The story begins with a black and white image of a mushroom cloud with the film’s bright red title card and now famous theme playing over the top. This is Hiroshima in 1946. Things are pretty desperate, the black market is rife and there are US troops everywhere. Shozo Hirono (Bunta Sugawara) has just returned from the war (in fact he’s still in his uniform). He gets himself into trouble when he intervenes as an American soldier attempts to rape a Japanese woman in broad daylight in the middle of a crowded marketplace. He manages to cause enough of a commotion for the woman to escape but the Japanese cops just tell him not to mess with the GIs. Things don’t get much better as one of Hirono’s friends is assaulted by a yakuza. They get some rival yakuza to help them get revenge and in the commotion Hirono accidentally kills someone and is sent to prison for 12 years. In prison he meets another yakuza who wants to escape by pretending to commit harakiri and promises to get his yakuza buddies to bail Hirono out if he helps. From this point on Hirono has become embroiled in the new and dangerous world of the Hiroshima criminal underground.

Battles Without Honour and Humanity has a famously complicated plot entered around the various power shifts and machinations between different groups of yakuza immediately after the end of World War II. The film begins in 1946 and ends in 1956 though many of its cast of tough guys don’t last anywhere near as long. The picture Fukasaku paints of Japan immediately after the war is a bleak one. Even if some of these guys are happy to have survived and finally reached home, they’ve seen and done terrible things. Not only that, they’ve been defeated and now they’re surrounded by foreign troops everywhere who can pretty much do what they want when they want. They just don’t have a lot of options – if they don’t have connections to help them find work when there’s not enough to go around then it isn’t surprising if they eventually fall into to crime. Also, having spent time in the military, the yakuza brotherhood provides a similar kind of camaraderie and surrogate family that you might also find in an army corps.

It all gets ugly quite fast. Largely the yakuza are making their money profiting from the political instability, resenting the US occupation yet reaching deals with them to support their efforts in the Korean war and then selling new and untested drugs at home (with less than brilliant results). Betrayals, executions, assassinations in previously safe places like a bath house or the barbers – these are a long way from the supposedly honourable gangsters of old. One minute Hirono is offering to cut off his finger as a traditional sign of atonement (though no one knows exactly what you’re supposed to do in this situation and it all ends up seeming a little silly) and taking the rap for everyone else’s mistakes, but his friend faked harakiri to get out of jail and everyone is double crossing everyone else whichever way you look.

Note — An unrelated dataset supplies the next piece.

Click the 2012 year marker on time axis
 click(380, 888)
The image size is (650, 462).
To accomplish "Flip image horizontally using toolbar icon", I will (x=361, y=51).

The whole thing is filmed in an almost documentary style with captions identifying the various characters and giving the exact time of their demise (if necessary) as well as a voice over giving background information about the historical period. The film is inspired by real life yakuza memoirs and there are parts which feel quite like a bunch of old guys sitting in a drinking establishment and recounting some of their exploits.

This new postwar world of heartless gangsters is a tough one and almost devoid of the old honour-bound nobility, however somehow Fukasaku has managed to make it all look very cool at the same time as being totally unappealing. You wouldn’t want to live this way and you definitely don’t want to get involved with any of these guys but somehow their self determined way of life becomes something to be admired. That said, there’s a sadness too – that even in the criminal underworld there used to be something noble that’s been obliterated by the intense trauma of the war. You can rebuild, you can move on from the destruction left by the war’s wake but there’s no going back to those days of “honour and humanity” – if they ever existed, they’re gone forever now.


Battles without Honour and Humanity is available in blu-ray in the UK as part of Arrow Video’s Battles Without Honour and Humanity: The Complete Collection box set.